A government-commissioned review of forestry in British Columbia is calling for the system to be razed and rebuilt with a focus on trust and transparency about the state of the province’s forests, shifting away “from managing harvest volumes to managing lands.”
The final report from the Provincial Forestry Advisory Council released Monday says trust has been eroded by inconsistent forest data controlled largely by industry and government.
It calls for the creation of a transparent forest inventory based on laser measurements with a new independent body to manage the information.
“We’re here because we have a system that is built on an era that no longer exists,” said Shannon Janzen a co-chair of the advisory council.

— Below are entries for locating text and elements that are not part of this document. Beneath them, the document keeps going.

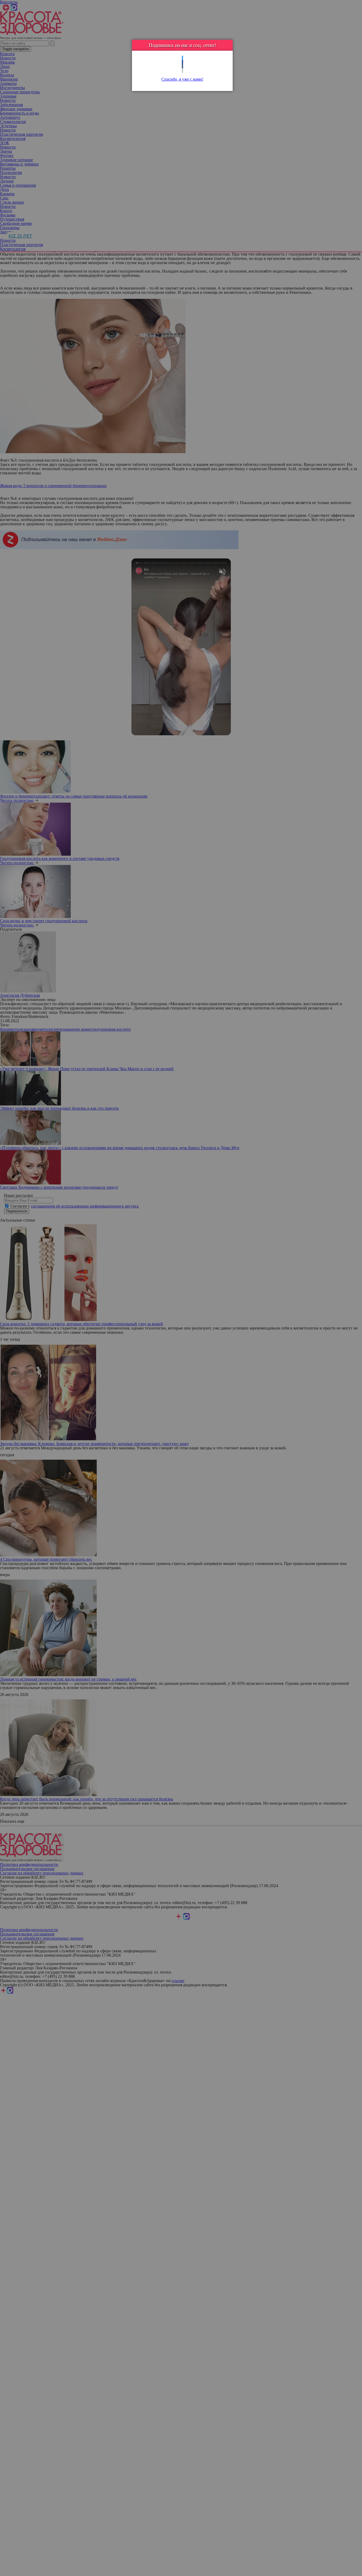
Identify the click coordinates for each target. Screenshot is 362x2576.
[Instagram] (182, 70)
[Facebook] (182, 62)
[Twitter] (182, 58)
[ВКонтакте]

“There has been too much change, there has been too much disruption around us that we need to step ahead, accept our reality, and be able to adapt so that the communities themselves have power over their future.”
The 80-page report says there also needs to be an arm’s-length assessment of high-value old growth trees to reduce conflict and ensure everyone is working from the same reliable data.
The authors of the report, including industry representatives and academics, pitch a model that would change who makes decisions about lumber allotment, taking that power away from the provincial government and shifting it to regional bodies that manage defined areas.
Co-chair Garry Merkel described it as being “a little bit like school boards,” with decision-makers who are connected to the communities.
He said under the current model decisions are largely driven by people outside of the communities “trying to think about what they need and what they want,” while also dealing with changing rules that come with each provincial government that is elected.
Janzen, a former chief forester, said the use of area-based land management is not a new idea and is already in use in places likes Ontario and Alberta.
“It is not about government as much as it is about the people on the ground who actually have to step up and figure out how they can sort of form their own destiny here,” she said.
“And it’s about letting go of centralized control, Victoria-based decisions, into people in regions where the land is and the impacts of that land is actually felt.”
Forest Minister Ravi Parmar would not commit to implementing the report’s recommendations, telling reporters on Monday that he has to consult with other ministries.
“Government will be looking at those recommendations in detail and as part of the broader work that we’re doing to restore confidence in British Columbia’s forest sector,” he said.
Thousands of forestry workers have lost their jobs as mills close across the province with timber supplies drying up and the U.S. government increasing tariffs and fees on Canadian softwood.
The report calls for publicly accessible, reliable data to form the foundation for land management decisions. It says a “robust” inventory must be created based on the use of LiDAR technology, which uses lasers to analyze forests, including tree heights, canopy density, and terrain.
“Trust is eroded by inconsistent data currently controlled largely by industry and government. To support evidence-based decisions, the province must transition to external, expert driven, transparent and service-oriented data management and delivery,” it says.
Green Party MLA Rob Botterell, who was at the news conference with Parmar on Monday, said in a statement that the report “offers a monumental reset for British Columbia’s forests.”
“B.C.’s forest-management system will face worse ecological degradation, instability, heightened conflict, declining public trust, and the loss of communities from permanent mill closures. The real risk is pretending a system that has failed workers, communities, and forests for decades will suddenly start working,” he said.
The opposition B.C. Conservatives said the report, which estimates implementation of the recommendations could take five years, “ignores industry realities and doubles down on governance restructuring.”
Forests critic Ward Stamer said in a statement that the report’s core recommendations emphasize new structures, additional oversight bodies, and long-term frameworks, while largely ignoring the immediate barriers preventing wood from getting to market.
“Instead of streamlining permits or cutting red tape, this report actually recommends creating yet another oversight body,” he said. “It barely addresses regulation or permitting in any meaningful way. That tells forestry workers exactly where they stand.”